• Assignment
Copy nothing but the line with "Toggle the Live updates switch" and the lines that follow it to the end of the entries below, and keep the pictures out.
· · ·
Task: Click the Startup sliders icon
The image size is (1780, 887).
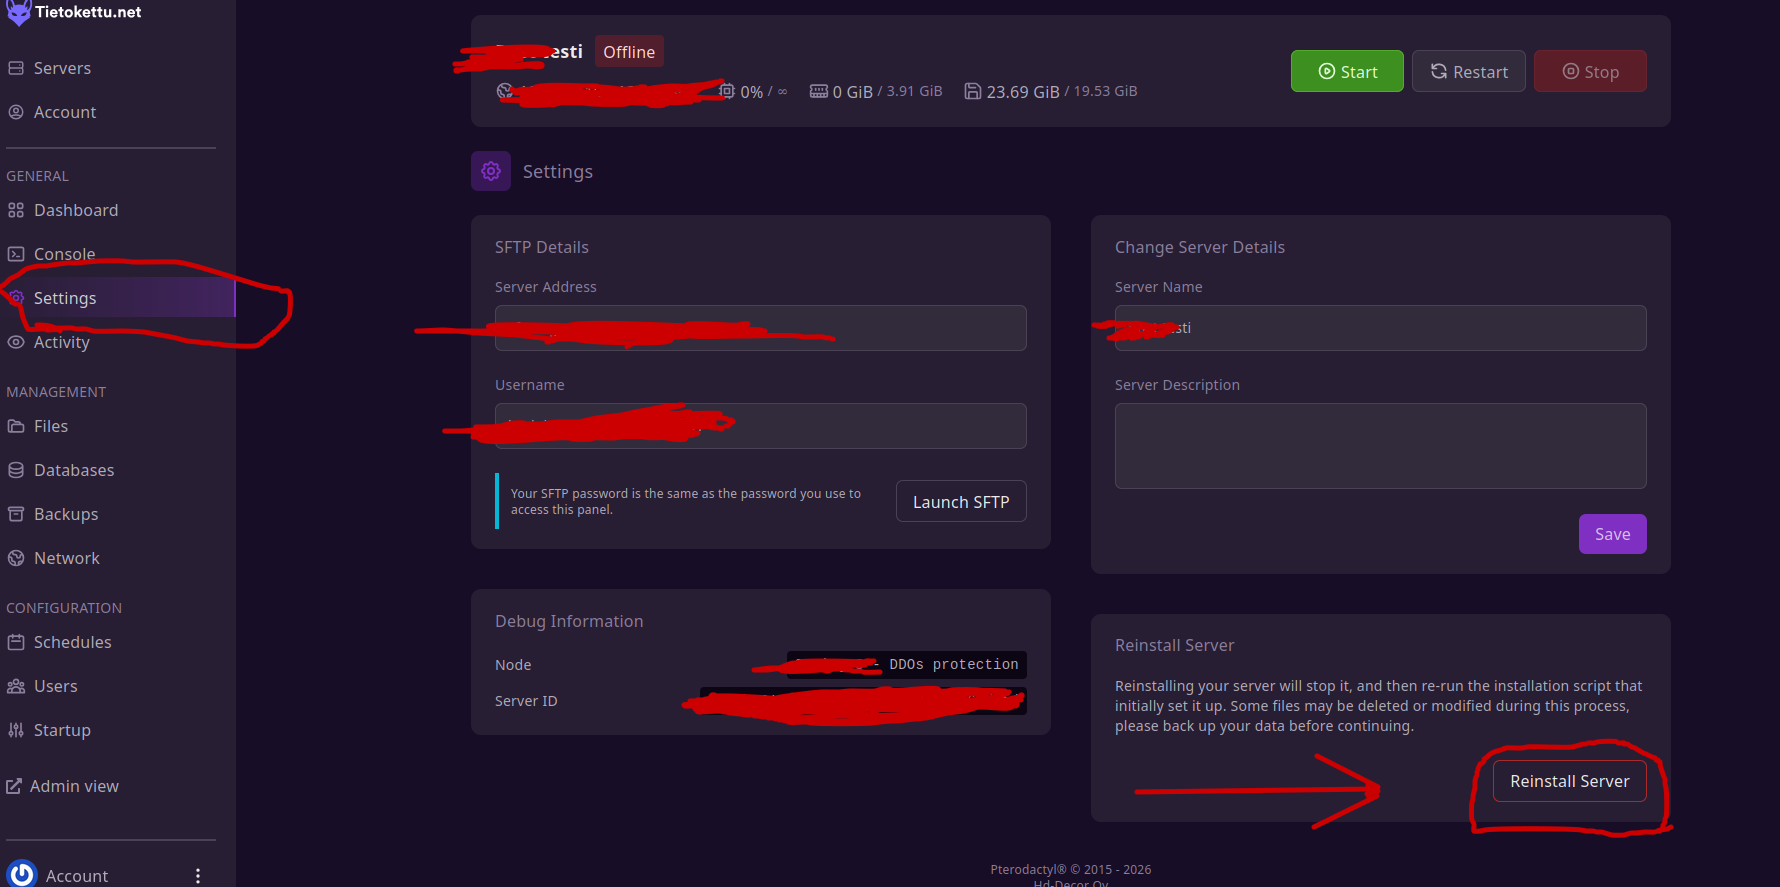Action: coord(16,730)
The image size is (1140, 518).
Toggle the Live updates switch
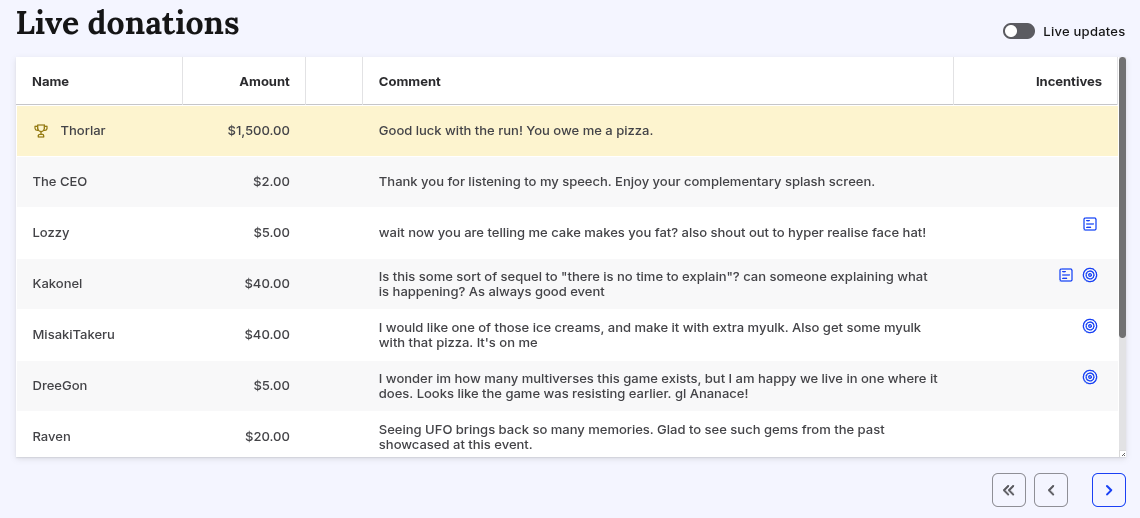[1019, 31]

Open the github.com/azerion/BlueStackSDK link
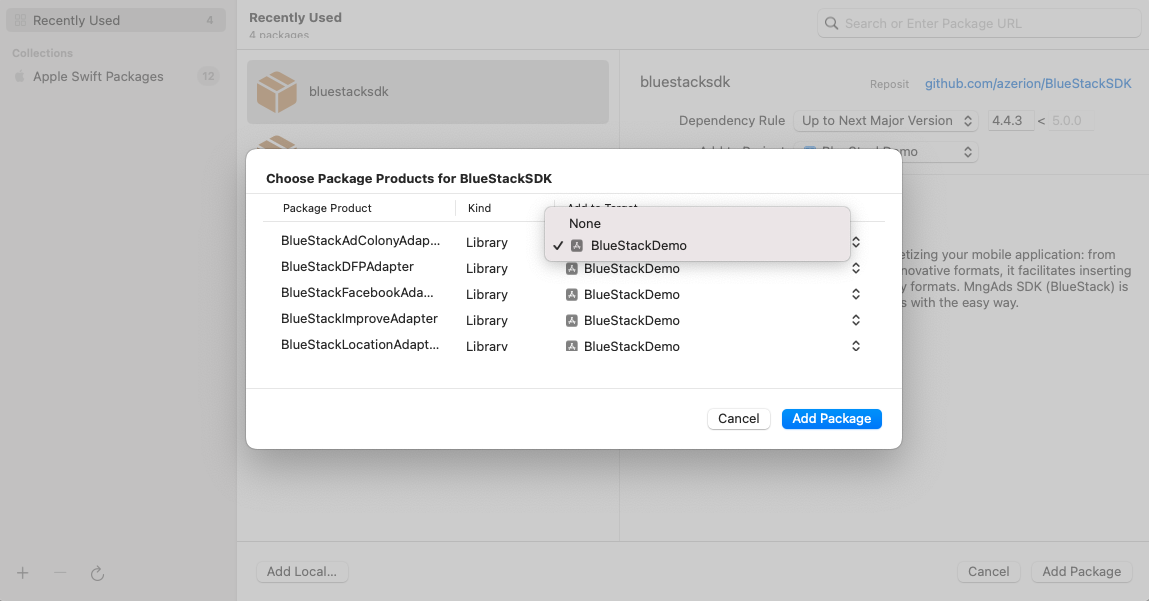point(1028,84)
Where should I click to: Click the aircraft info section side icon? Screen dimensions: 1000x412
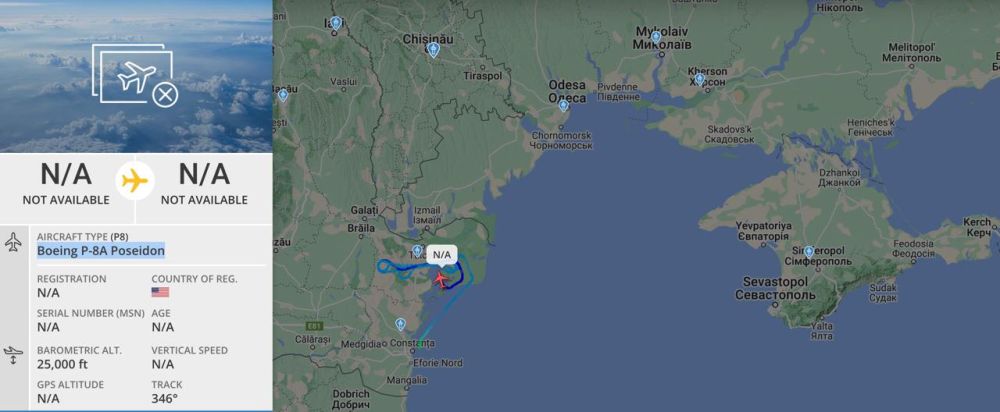tap(13, 242)
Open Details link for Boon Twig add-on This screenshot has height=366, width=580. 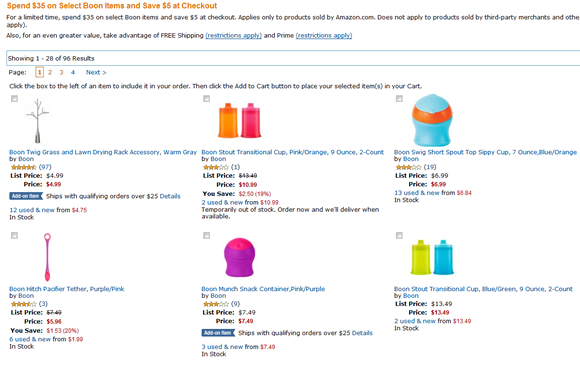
· · ·
• Written solution
Toggle the Live updates switch
[1019, 31]

Open the github.com/azerion/BlueStackSDK link
point(1028,84)
Where should I click to: Click the aircraft info section side icon? Screen dimensions: 1000x412
tap(13, 242)
Open Details link for Boon Twig add-on This screenshot has height=366, width=580. 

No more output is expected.